▼

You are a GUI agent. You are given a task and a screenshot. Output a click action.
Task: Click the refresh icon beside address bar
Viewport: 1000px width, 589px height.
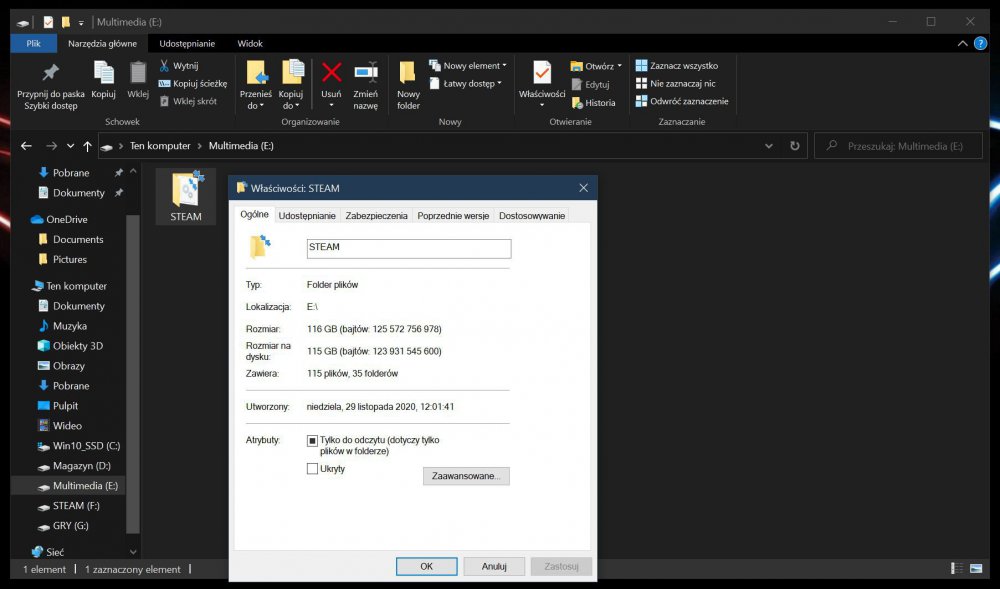(x=795, y=146)
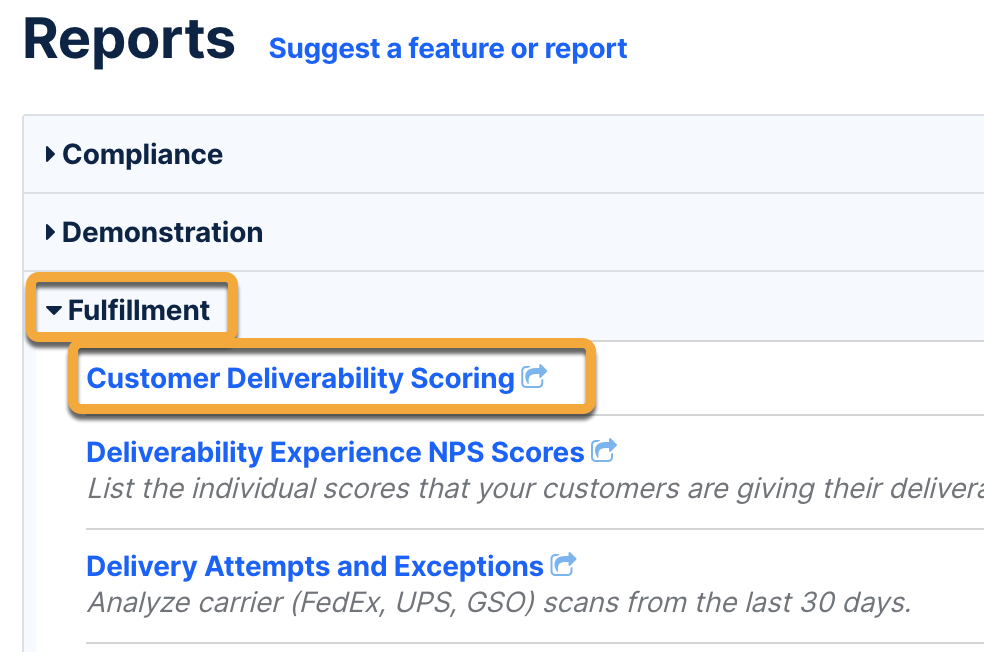Select the Demonstration category label

(x=162, y=233)
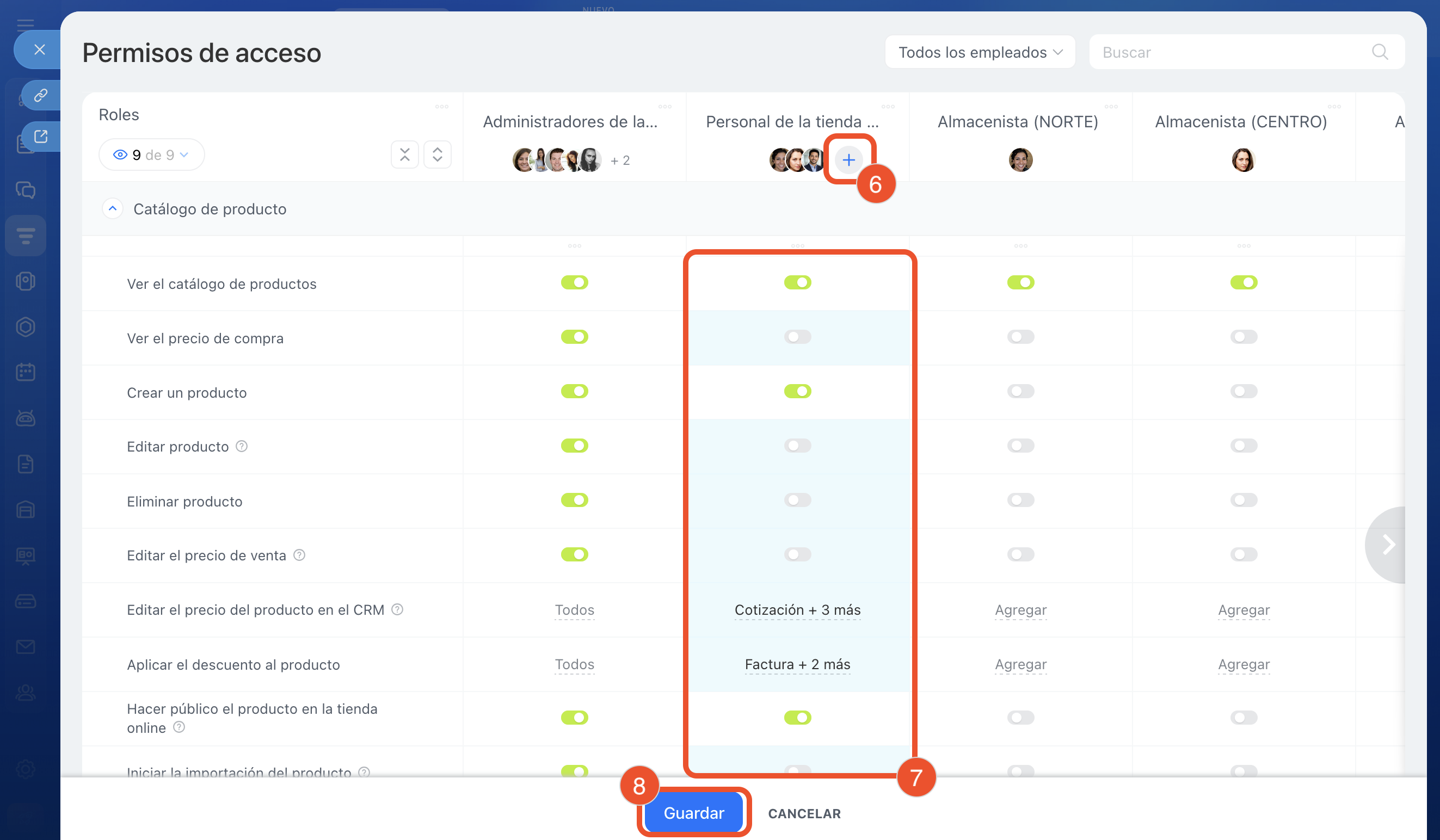1440x840 pixels.
Task: Open mail icon in left sidebar
Action: tap(26, 647)
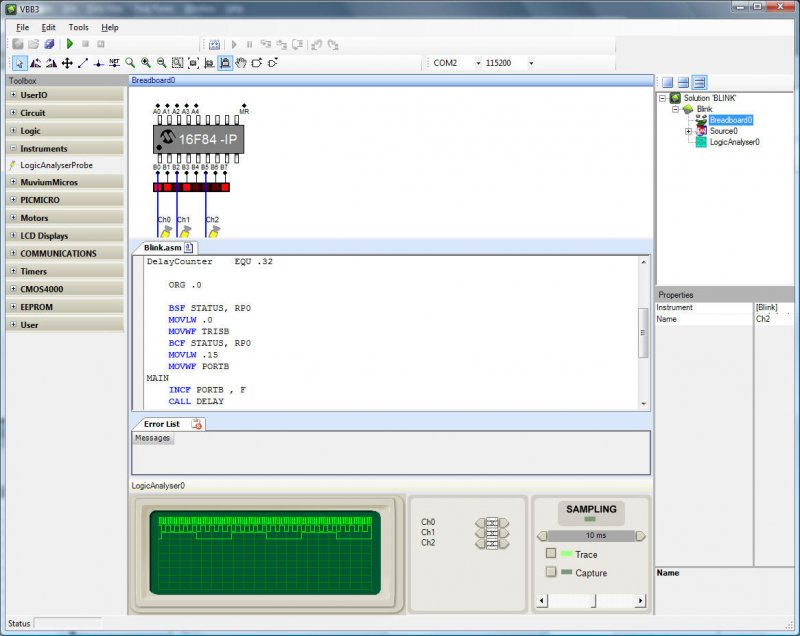Image resolution: width=800 pixels, height=636 pixels.
Task: Open the 115200 baud rate dropdown
Action: (x=530, y=63)
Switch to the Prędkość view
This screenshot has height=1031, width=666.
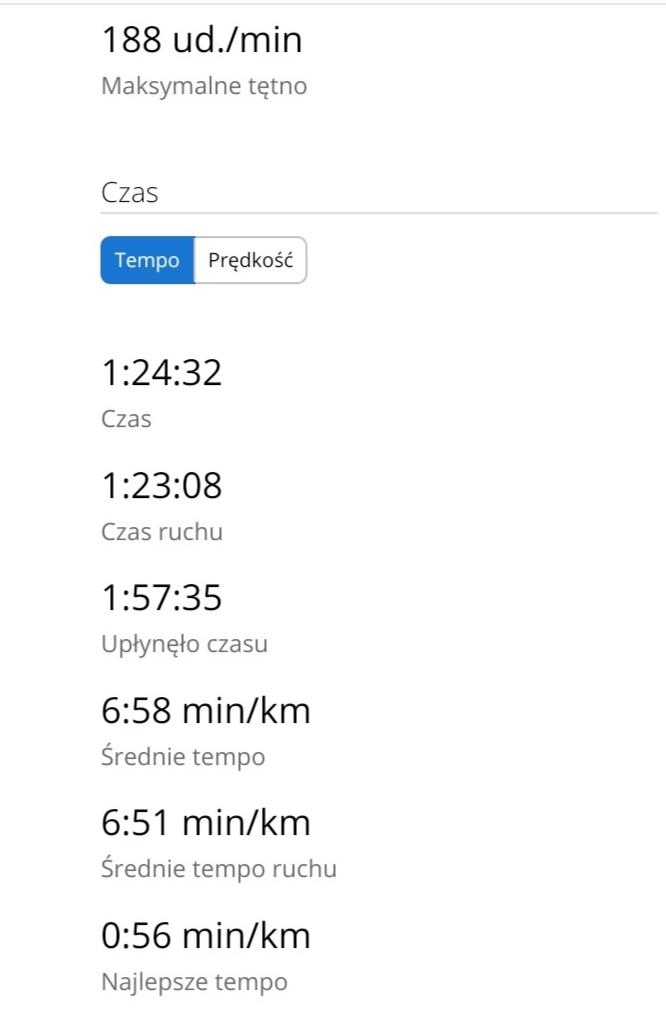tap(250, 260)
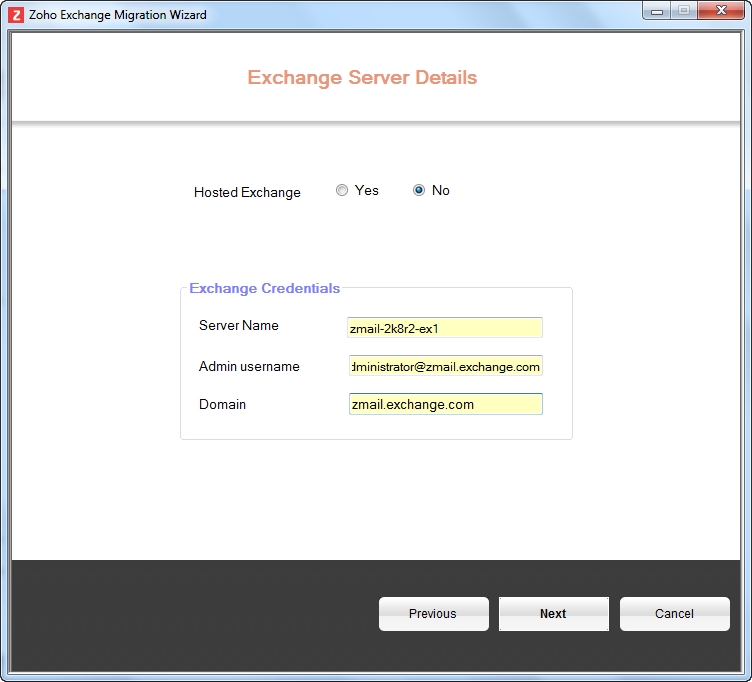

▲

要件:
上記の記録の各行を一字一句変えずに出力してください。画像は回答に含めないでください。

回答:
You are a GUI agent. You are given a task and a screenshot. Output a click action.
Task: Click the refresh icon beside address bar
Viewport: 1000px width, 589px height.
(x=795, y=146)
Select the Demonstration category label

(x=162, y=233)
1440x840 pixels.
Task: Open mail icon in left sidebar
Action: tap(26, 647)
Image resolution: width=800 pixels, height=636 pixels.
Task: Open the 115200 baud rate dropdown
Action: (x=530, y=63)
Switch to the Prędkość view
This screenshot has height=1031, width=666.
tap(250, 260)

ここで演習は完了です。